### TEXTE SOURCE
L’attractivité de Paris et sa région est telle qu’elle rend toute tentative de donner une forme multipolaire, polycentrique, et donc d’inverser la vraie nature de la ville, vaine et inefficace. Nous prenons encore le risque de perdre une décennie en amplifiant le chaos.
Paris, une des plus belles villes du monde, a un pouvoir d’attraction qu’il ne faut pas sous-estimer. Cette puissance, ce magnétisme sont à prendre en considération avant tout, bien avant d’avancer une hypothèse d’aménagement. Il faut canaliser cette force dans la perspective, toujours la même depuis cent ans, «de mettre de l’ordre dans la banlieue». Ce qui signifie réduire les temps de déplacement, résoudre la question du logement, assurer la sécurité de tous, apporter des services à chacun des habitants, donner un accès facile aux espaces naturels, etc.
Une ville multipolaire, ça ressemble à quoi ? Avec ses petits et ses grands pôles, la ville multipolaire ressemble à un vaste territoire dans lequel (merci le GPS !), on arrive tant bien que mal à se retrouver. C’est ce que nous avons aujourd’hui.
Il y a mille communes, autant de pôles plus ou moins importants avec leurs clochers, leurs mairies, leurs marchés… enfin, je veux dire des pôles commerciaux, des pôles culturels, des pôles administratifs, des pôles tertiaires, universitaires, sportifs, de loisirs. Saupoudré sur chaque territoire, un petit peu de ceci, un petit peu de cela, un petit quelque chose pour chacun.
Difficile de transformer la ville traditionnelle, celle qui regroupait tout en un seul centre, pour en faire une ville moderne, polycentrique, multipolaire dans un parfait équilibre sans étouffer le centre et. C’est l’utopie.

### BLOC DE DONNÉES

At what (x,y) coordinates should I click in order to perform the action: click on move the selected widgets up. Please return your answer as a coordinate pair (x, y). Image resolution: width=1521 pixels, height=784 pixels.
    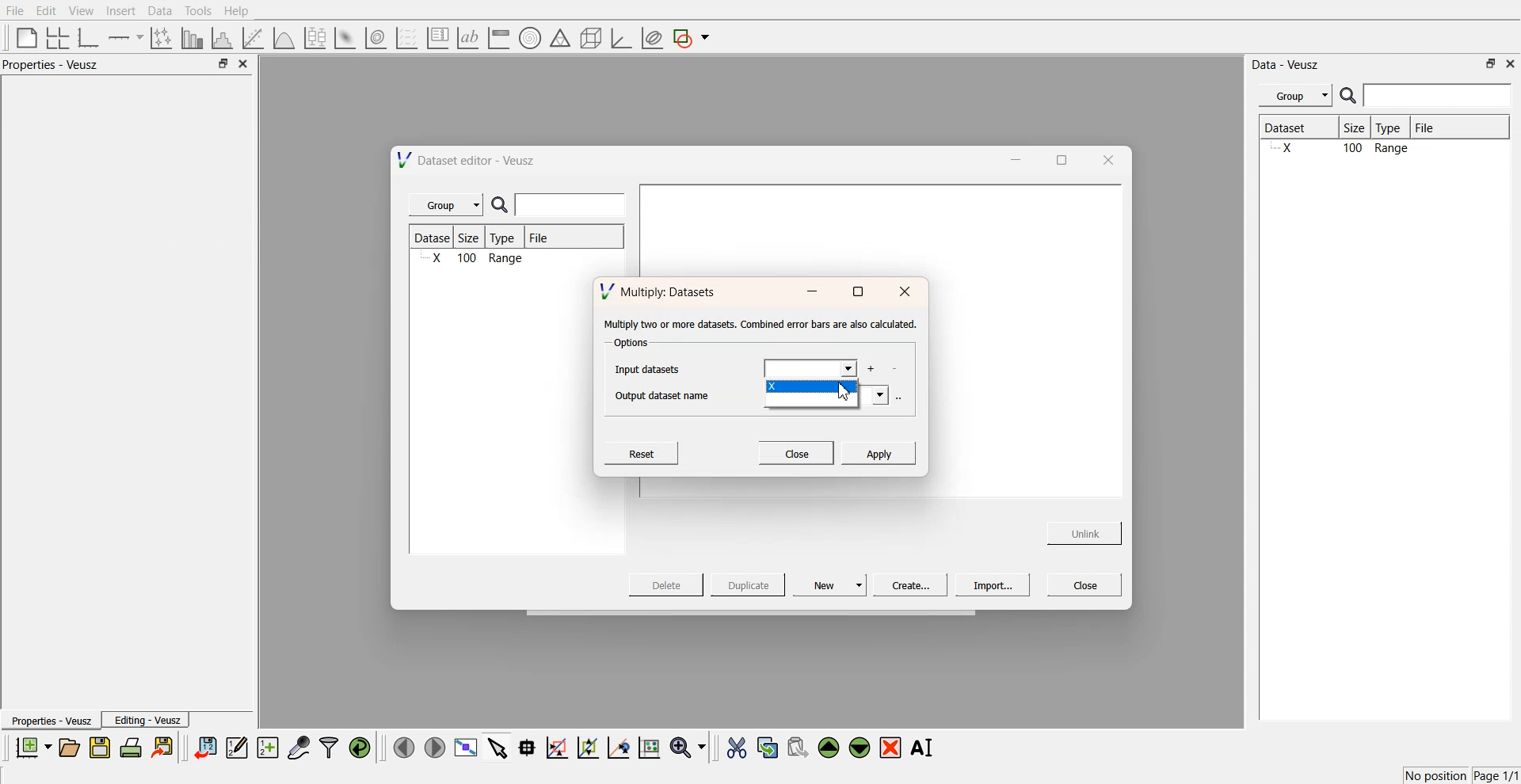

### EXERCICES
(A) D'après le texte source, combien de communes compte-t-on dans le territoire décrit ?
(B) Renvoyez le passage du texte source qui va de «L’attractivité de Paris» à «espaces naturels, etc.».

### RÉPONSES PAR TÂCHE
(A) On y compte mille communes.

(B)
L’attractivité de Paris et sa région est telle qu’elle rend toute tentative de donner une forme multipolaire, polycentrique, et donc d’inverser la vraie nature de la ville, vaine et inefficace. Nous prenons encore le risque de perdre une décennie en amplifiant le chaos.
Paris, une des plus belles villes du monde, a un pouvoir d’attraction qu’il ne faut pas sous-estimer. Cette puissance, ce magnétisme sont à prendre en considération avant tout, bien avant d’avancer une hypothèse d’aménagement. Il faut canaliser cette force dans la perspective, toujours la même depuis cent ans, «de mettre de l’ordre dans la banlieue». Ce qui signifie réduire les temps de déplacement, résoudre la question du logement, assurer la sécurité de tous, apporter des services à chacun des habitants, donner un accès facile aux espaces naturels, etc.